■ What is needed
Copy all of the records below word for word, with no changes.

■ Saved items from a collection

⟨

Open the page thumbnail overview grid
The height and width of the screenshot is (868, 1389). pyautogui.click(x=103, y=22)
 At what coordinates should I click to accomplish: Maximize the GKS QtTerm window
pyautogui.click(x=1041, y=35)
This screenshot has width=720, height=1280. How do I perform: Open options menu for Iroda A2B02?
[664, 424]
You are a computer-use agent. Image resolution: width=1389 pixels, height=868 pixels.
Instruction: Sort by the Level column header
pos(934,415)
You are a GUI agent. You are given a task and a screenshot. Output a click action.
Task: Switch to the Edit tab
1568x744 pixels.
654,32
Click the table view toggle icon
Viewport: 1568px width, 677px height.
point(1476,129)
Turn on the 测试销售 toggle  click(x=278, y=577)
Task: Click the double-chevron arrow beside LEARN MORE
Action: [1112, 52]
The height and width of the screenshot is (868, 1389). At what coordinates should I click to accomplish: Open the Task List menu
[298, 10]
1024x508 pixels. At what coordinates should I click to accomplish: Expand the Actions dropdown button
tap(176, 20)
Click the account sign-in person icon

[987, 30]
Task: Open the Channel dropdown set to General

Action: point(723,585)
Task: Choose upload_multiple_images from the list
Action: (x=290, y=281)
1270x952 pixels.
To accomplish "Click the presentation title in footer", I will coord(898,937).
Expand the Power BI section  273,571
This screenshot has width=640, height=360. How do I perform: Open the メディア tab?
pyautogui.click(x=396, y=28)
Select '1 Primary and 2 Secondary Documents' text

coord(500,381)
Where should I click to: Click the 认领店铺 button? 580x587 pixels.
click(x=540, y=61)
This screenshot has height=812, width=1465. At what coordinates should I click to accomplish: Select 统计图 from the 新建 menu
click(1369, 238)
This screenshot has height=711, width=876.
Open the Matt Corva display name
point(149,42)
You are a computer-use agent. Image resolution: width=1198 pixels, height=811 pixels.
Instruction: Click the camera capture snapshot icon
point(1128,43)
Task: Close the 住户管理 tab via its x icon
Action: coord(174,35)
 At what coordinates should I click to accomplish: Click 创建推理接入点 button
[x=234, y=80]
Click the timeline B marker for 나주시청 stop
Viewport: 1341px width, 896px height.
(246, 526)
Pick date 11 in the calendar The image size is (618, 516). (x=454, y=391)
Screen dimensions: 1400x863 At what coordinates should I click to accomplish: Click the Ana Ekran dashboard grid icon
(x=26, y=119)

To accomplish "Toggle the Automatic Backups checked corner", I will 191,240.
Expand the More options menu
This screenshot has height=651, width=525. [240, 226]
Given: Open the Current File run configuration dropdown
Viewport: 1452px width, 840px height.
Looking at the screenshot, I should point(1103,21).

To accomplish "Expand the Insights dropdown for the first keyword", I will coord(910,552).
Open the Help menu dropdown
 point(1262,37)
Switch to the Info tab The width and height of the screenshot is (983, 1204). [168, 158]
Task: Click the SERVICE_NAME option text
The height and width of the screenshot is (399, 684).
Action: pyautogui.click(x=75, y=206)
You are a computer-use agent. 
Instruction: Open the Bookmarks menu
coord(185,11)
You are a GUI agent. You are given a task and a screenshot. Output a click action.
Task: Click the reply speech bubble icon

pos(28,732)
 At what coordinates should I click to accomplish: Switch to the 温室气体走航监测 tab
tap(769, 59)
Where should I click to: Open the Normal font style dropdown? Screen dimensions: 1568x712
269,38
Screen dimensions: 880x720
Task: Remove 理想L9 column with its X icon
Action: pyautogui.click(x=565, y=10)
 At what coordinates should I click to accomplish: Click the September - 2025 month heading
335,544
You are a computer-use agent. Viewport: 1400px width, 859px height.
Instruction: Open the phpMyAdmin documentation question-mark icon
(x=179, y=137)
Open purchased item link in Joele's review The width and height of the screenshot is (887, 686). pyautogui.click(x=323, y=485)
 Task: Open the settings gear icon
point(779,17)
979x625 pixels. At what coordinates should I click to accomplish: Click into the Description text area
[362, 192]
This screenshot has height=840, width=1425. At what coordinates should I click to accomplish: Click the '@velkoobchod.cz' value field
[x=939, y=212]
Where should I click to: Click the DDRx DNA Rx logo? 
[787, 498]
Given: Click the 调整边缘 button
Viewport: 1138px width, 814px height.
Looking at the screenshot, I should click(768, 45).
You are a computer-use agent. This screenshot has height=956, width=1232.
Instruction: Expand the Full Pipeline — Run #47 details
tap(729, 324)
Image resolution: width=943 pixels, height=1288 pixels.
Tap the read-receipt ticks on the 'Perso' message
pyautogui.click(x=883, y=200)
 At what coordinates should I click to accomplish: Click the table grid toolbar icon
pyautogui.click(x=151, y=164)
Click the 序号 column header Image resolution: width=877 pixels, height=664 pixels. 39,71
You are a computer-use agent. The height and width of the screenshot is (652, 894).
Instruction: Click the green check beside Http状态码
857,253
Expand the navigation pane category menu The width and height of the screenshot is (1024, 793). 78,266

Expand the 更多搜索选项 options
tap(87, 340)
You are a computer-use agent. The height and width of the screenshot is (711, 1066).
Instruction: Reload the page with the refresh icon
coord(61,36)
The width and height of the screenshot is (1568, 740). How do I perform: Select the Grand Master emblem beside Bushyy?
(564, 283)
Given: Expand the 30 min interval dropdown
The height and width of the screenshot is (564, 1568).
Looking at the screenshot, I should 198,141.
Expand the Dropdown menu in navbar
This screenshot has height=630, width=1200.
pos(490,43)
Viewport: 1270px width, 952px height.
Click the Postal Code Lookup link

⟩

■ Answer below
Open the page thumbnail overview grid
The height and width of the screenshot is (868, 1389). pyautogui.click(x=103, y=22)
 At what coordinates should I click to accomplish: Maximize the GKS QtTerm window
pyautogui.click(x=1041, y=35)
This screenshot has width=720, height=1280. How do I perform: Open options menu for Iroda A2B02?
[664, 424]
You are a computer-use agent. Image resolution: width=1389 pixels, height=868 pixels.
Instruction: Sort by the Level column header
pos(934,415)
You are a GUI agent. You are given a task and a screenshot. Output a click action.
Task: Switch to the Edit tab
1568x744 pixels.
654,32
Click the table view toggle icon
Viewport: 1568px width, 677px height.
point(1476,129)
Turn on the 测试销售 toggle  click(x=278, y=577)
Task: Click the double-chevron arrow beside LEARN MORE
Action: [1112, 52]
The height and width of the screenshot is (868, 1389). At what coordinates should I click to accomplish: Open the Task List menu
[298, 10]
1024x508 pixels. At what coordinates should I click to accomplish: Expand the Actions dropdown button
tap(176, 20)
Click the account sign-in person icon

[987, 30]
Task: Open the Channel dropdown set to General

Action: point(723,585)
Task: Choose upload_multiple_images from the list
Action: (x=290, y=281)
1270x952 pixels.
To accomplish "Click the presentation title in footer", I will coord(898,937).
Expand the Power BI section  273,571
This screenshot has width=640, height=360. How do I perform: Open the メディア tab?
pyautogui.click(x=396, y=28)
Select '1 Primary and 2 Secondary Documents' text

coord(500,381)
Where should I click to: Click the 认领店铺 button? 580x587 pixels.
click(x=540, y=61)
This screenshot has height=812, width=1465. At what coordinates should I click to accomplish: Select 统计图 from the 新建 menu
click(1369, 238)
This screenshot has height=711, width=876.
Open the Matt Corva display name
point(149,42)
You are a computer-use agent. Image resolution: width=1198 pixels, height=811 pixels.
Instruction: Click the camera capture snapshot icon
point(1128,43)
Task: Close the 住户管理 tab via its x icon
Action: coord(174,35)
 At what coordinates should I click to accomplish: Click 创建推理接入点 button
[x=234, y=80]
Click the timeline B marker for 나주시청 stop
Viewport: 1341px width, 896px height.
(246, 526)
Pick date 11 in the calendar The image size is (618, 516). (x=454, y=391)
Screen dimensions: 1400x863 At what coordinates should I click to accomplish: Click the Ana Ekran dashboard grid icon
(x=26, y=119)

To accomplish "Toggle the Automatic Backups checked corner", I will 191,240.
Expand the More options menu
This screenshot has height=651, width=525. [240, 226]
Given: Open the Current File run configuration dropdown
Viewport: 1452px width, 840px height.
Looking at the screenshot, I should point(1103,21).

To accomplish "Expand the Insights dropdown for the first keyword", I will coord(910,552).
Open the Help menu dropdown
 point(1262,37)
Switch to the Info tab The width and height of the screenshot is (983, 1204). [168, 158]
Task: Click the SERVICE_NAME option text
The height and width of the screenshot is (399, 684).
Action: pyautogui.click(x=75, y=206)
You are a computer-use agent. 
Instruction: Open the Bookmarks menu
coord(185,11)
You are a GUI agent. You are given a task and a screenshot. Output a click action.
Task: Click the reply speech bubble icon

pos(28,732)
 At what coordinates should I click to accomplish: Switch to the 温室气体走航监测 tab
tap(769, 59)
Where should I click to: Open the Normal font style dropdown? Screen dimensions: 1568x712
269,38
Screen dimensions: 880x720
Task: Remove 理想L9 column with its X icon
Action: pyautogui.click(x=565, y=10)
 At what coordinates should I click to accomplish: Click the September - 2025 month heading
335,544
You are a computer-use agent. Viewport: 1400px width, 859px height.
Instruction: Open the phpMyAdmin documentation question-mark icon
(x=179, y=137)
Open purchased item link in Joele's review The width and height of the screenshot is (887, 686). pyautogui.click(x=323, y=485)
 Task: Open the settings gear icon
point(779,17)
979x625 pixels. At what coordinates should I click to accomplish: Click into the Description text area
[362, 192]
This screenshot has height=840, width=1425. At what coordinates should I click to accomplish: Click the '@velkoobchod.cz' value field
[x=939, y=212]
Where should I click to: Click the DDRx DNA Rx logo? 
[787, 498]
Given: Click the 调整边缘 button
Viewport: 1138px width, 814px height.
Looking at the screenshot, I should click(768, 45).
You are a computer-use agent. This screenshot has height=956, width=1232.
Instruction: Expand the Full Pipeline — Run #47 details
tap(729, 324)
Image resolution: width=943 pixels, height=1288 pixels.
Tap the read-receipt ticks on the 'Perso' message
pyautogui.click(x=883, y=200)
 At what coordinates should I click to accomplish: Click the table grid toolbar icon
pyautogui.click(x=151, y=164)
Click the 序号 column header Image resolution: width=877 pixels, height=664 pixels. 39,71
You are a computer-use agent. The height and width of the screenshot is (652, 894).
Instruction: Click the green check beside Http状态码
857,253
Expand the navigation pane category menu The width and height of the screenshot is (1024, 793). 78,266

Expand the 更多搜索选项 options
tap(87, 340)
You are a computer-use agent. The height and width of the screenshot is (711, 1066).
Instruction: Reload the page with the refresh icon
coord(61,36)
The width and height of the screenshot is (1568, 740). How do I perform: Select the Grand Master emblem beside Bushyy?
(564, 283)
Given: Expand the 30 min interval dropdown
The height and width of the screenshot is (564, 1568).
Looking at the screenshot, I should 198,141.
Expand the Dropdown menu in navbar
This screenshot has height=630, width=1200.
pos(490,43)
Viewport: 1270px width, 952px height.
Click the Postal Code Lookup link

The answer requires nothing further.